The later part of the early bronze age saw the beginning of the exploitation of the Armorican tin deposits. Numerous hoards contain tools and weapons, but metalwork is rarely found in burials or settlements, which makes the synchronisation of hoards and settlements difficult. The Tréboul-group of hoards is thought to be contemporaneous with the second series barrows. Decorated spear-heads, flanged axes, palstaves and long daggers are typical. The hoard from Bignan (Morbihan) contained only bronze jewellery. Coastal salterns are known from the late Bronze Age onwards as well, for example at Curnic, Guissény.

Pollen analysis shows that widespread clearance of the beech forests took place in the early bronze age. Cereal pollen have been found at Porsguen, Plouescat, for example. Domestic animals included sheep, goats and cattle, but hunting may have still provided a lot of meat. La Roche, Videllles, has still 60% wild animals among the animal bones, but it is not clear if this is typical. Carbonised remains of naked wheat and barley have been found at Plounéour-Trez, hazelnuts and acorns were eaten as well. Flint still formed an important part of the tool inventory.

Some standing stones (Menhirs) and stone alignments date to the early bronze age, for example the Grand Menhir Brisé at Locmariaquer.
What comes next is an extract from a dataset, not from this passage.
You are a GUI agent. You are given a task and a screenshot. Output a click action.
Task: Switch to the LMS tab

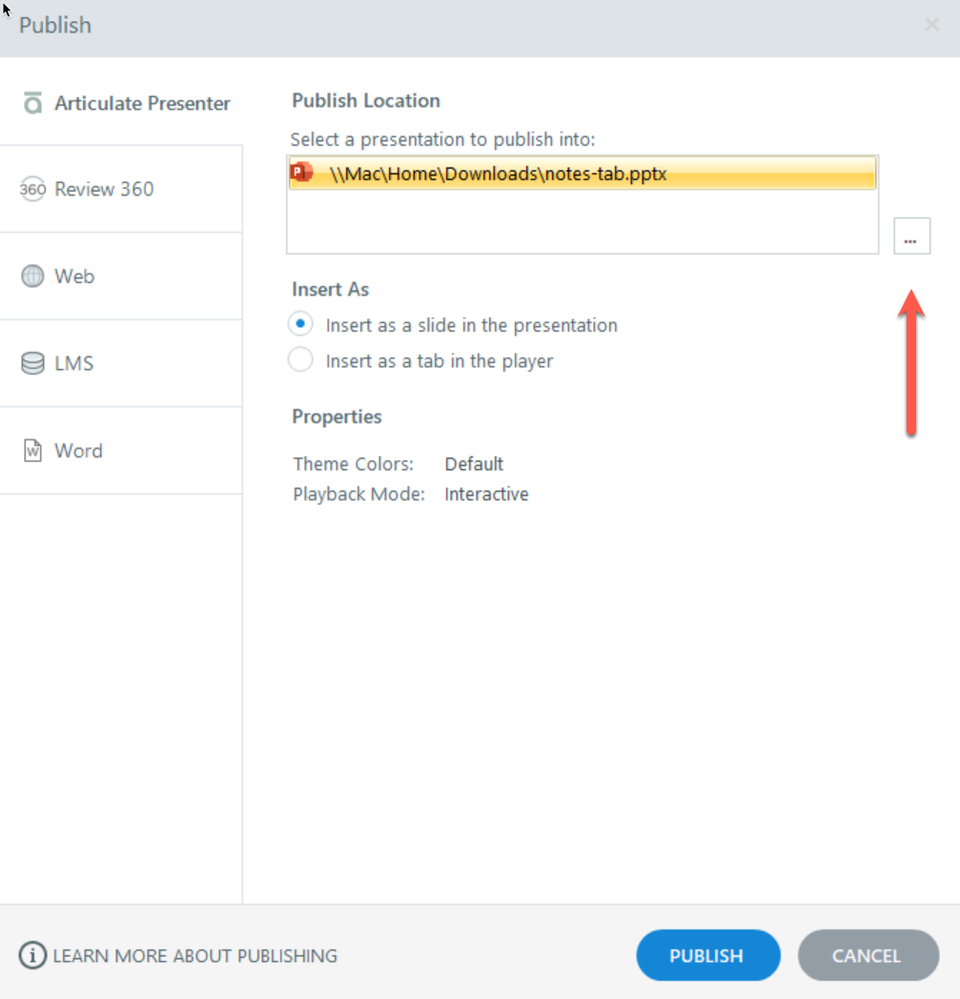(74, 364)

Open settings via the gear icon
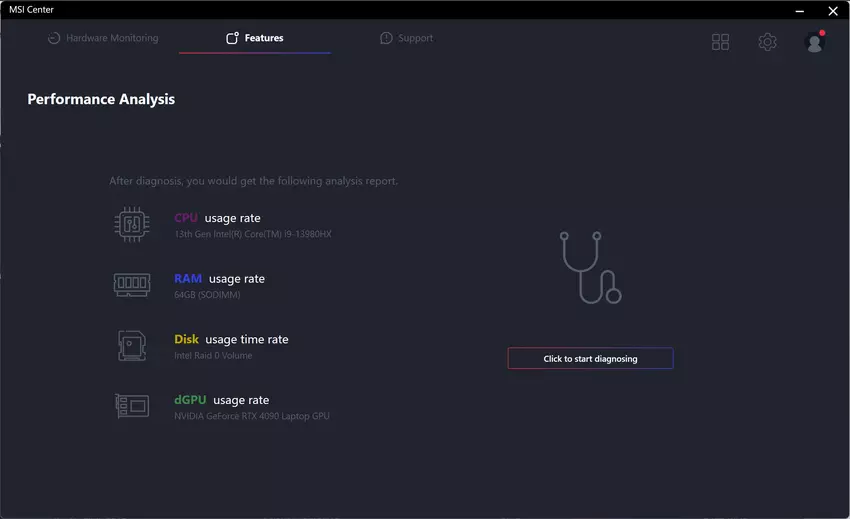767,42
The later Bronze age sees only a slight Urnfield influence. Hoards are numerous. The Saint-Brieuc-des-Iffs phase marks the beginnings of the Atlantic bronze industries. It is succeeded by the carp's-tongue complex, found in Britain and Portugal as well. The square-socketed armorican axes turn up in hoards in great numbers. At Maure-de-Bretagne, over 4000 axes have been found, ca. 800 at Tréhou and Loudeac. The axes are mainly unused and may have been a form of ingot of primitive currency. They contain a high amount of lead or consist of pure lead and are distributed from the Iberian Peninsula to eastern Germany, Ireland and Southern Britain, with some pieces from Scotland, Poland and Switzerland. Different regional types are known: Brandivy in Morbihan, Dahouet and Plurien on the North coast, Tréhou in Finistère. The miniature types of Maure-de-Bretagne, Ille-et-Villaine and Couville are typical of Upper Brittany. Copper was imported from Spain in as plano-convex ingots, as they have been found in the hoard of Penfoul, Landelau.

Settlements have rarely been excavated, Ploubazlanec at the mouth of the Trieux is an example of a fortified village.

Iron Age

A variety of tribes are mentioned in Roman sources, like the Veneti, Armoricani, Osismii, Namnetes and Coriosolites. Strabo and Poseidonius describe the Armoricani as belonging to the Belgae.

Armorican gold coins have been widely exported and are even found in the Rhineland.

Salterns are widespread in Northern Armorica, for example at Trégor, Ebihens and Enez Vihan near Pleumeur-Bodou (Côtes-d'Armor) and the island of Yoc'h near Landuvez (Finistère) of late [[La Tene] date. At Ebihens, it is estimated that 40-55 kg salt were produced per oven, which was about 2 m long. The site dates to the end of the early La Tene or the middle La Téne period. Numerous briquetage-remains have been found. At Tregor, boudins de Calage (hand-bricks) were the typical fom of briquetage, between 2,5 and 15 cm long and with a diameter between 4-7 cm. At the salterns at Landrellec and Enez Vihan at Pleumeur-Bodou the remains of rectangular ovens have been excavated that are 2,5-3 m long and ca. 1 m wide and constructed of stones and clay. On the Gulf of Morbihan about 50 salterns have been found so far. mainly dating to the final La Téne period.

Roman rule

In 56 BC the area was conquered by the Romans under Julius Caesar. The Venetian notables were killed or sold off as slaves. The Romans called the district Armorica (a Latinisation of a Celtic word meaning "coastal region"), or Gallia Lugdunensis. The modern département of Côtes-d'Armor has taken up the ancient name. After the reforms of Diocletian, it was part of the dioceses Galliarum.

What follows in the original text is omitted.